Más tarde, se hizo evidente el interés estratégico de este punto más occidental de la Europa continental, sucesivamente frecuentado por los Fenicios, Romanos y Árabes.
Más que todo de estos últimos, la región heredó muchas influencias arquitectónicas, toponímicas y culturales, sin olvidar los populares molinos de viento, cuya primera referencia literaria se debe a Ibn Mucane, de Alcabideche, situada a pocos kilómetros de Cascais.
Durante la Reconquista, la región cayó definitivamente bajo el dominio cristiano en 1147 y, dada su cercanía a la capital, nunca más dejó de ser el centro de todas las peripecias de la vida política y militar de la Historia de Portugal.
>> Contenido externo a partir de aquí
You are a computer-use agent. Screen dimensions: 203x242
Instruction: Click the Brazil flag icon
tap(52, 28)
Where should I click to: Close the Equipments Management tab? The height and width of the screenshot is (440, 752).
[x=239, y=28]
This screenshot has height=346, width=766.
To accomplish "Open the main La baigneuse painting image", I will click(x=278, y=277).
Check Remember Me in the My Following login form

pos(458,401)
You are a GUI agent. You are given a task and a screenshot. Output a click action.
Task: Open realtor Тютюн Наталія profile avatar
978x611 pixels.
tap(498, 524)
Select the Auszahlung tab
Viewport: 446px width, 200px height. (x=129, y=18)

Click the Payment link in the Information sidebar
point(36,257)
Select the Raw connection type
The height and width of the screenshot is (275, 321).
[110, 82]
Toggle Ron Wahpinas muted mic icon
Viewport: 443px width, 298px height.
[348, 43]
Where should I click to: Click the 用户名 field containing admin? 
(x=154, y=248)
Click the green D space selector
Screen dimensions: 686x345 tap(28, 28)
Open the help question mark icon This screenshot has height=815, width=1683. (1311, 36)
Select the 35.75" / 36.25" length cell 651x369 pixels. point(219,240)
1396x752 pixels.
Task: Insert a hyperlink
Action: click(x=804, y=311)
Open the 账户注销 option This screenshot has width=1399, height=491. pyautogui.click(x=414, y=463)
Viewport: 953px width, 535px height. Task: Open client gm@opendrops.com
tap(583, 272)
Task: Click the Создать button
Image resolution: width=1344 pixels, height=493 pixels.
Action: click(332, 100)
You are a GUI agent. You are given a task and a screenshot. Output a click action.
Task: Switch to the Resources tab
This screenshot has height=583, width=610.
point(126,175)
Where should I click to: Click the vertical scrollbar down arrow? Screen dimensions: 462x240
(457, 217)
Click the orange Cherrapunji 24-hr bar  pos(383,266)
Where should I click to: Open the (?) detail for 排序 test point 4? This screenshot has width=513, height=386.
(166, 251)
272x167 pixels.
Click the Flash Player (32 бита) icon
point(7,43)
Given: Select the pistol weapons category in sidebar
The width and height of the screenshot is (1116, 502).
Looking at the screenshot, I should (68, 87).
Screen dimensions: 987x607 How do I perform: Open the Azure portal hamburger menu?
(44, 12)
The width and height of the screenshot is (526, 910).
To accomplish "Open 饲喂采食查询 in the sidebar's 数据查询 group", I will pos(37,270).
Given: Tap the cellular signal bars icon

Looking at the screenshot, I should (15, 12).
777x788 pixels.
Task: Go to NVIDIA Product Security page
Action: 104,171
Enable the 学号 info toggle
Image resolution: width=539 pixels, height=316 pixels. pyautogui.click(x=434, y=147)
A pocos kilómetros de Cascais, la villa de Sintra se transformó en uno de los retiros de Verano favoritos de la familia real.
Las zonas ribereñas de Cascais eran las primeras poblaciones en ser avistadas por los barcos que demandaban el estuario del Tajo y la última imagen que se llevaban de Portugal, camino de los cuatro rincones del Imperio. Sus habitantes vieron partir a los primeros descubridores y vieron regresar a los primeros barcos con tesoros de África, especias de la India y oro de Brasil.
En 1588, vieron desfilar, a lo largo de sus playas, la mayor formación naval de siempre hasta la II Guerra Mundial: la Armada Invencible, hacia su desafortunado destino en las costas de Inglaterra. Las fortificaciones costeras nos hacen recordar los ataques de corsarios, los intentos de desembarco de las fuerzas españolas, francesas e inglesas, en diferentes momentos de la Historia de Portugal.
En años más recientes, fue el turno de Estoril de también entrar en la Historia como retiro preferido de los reyes y aristócratas exilados, víctimas de las grandes convulsiones políticas que sacudieron el siglo XX, y también como gran centro de espionaje y diplomacia secreta durante la II Guerra Mundial. Así nació un ambiente cosmopolita y sofisticado que aun perdura en este lugar.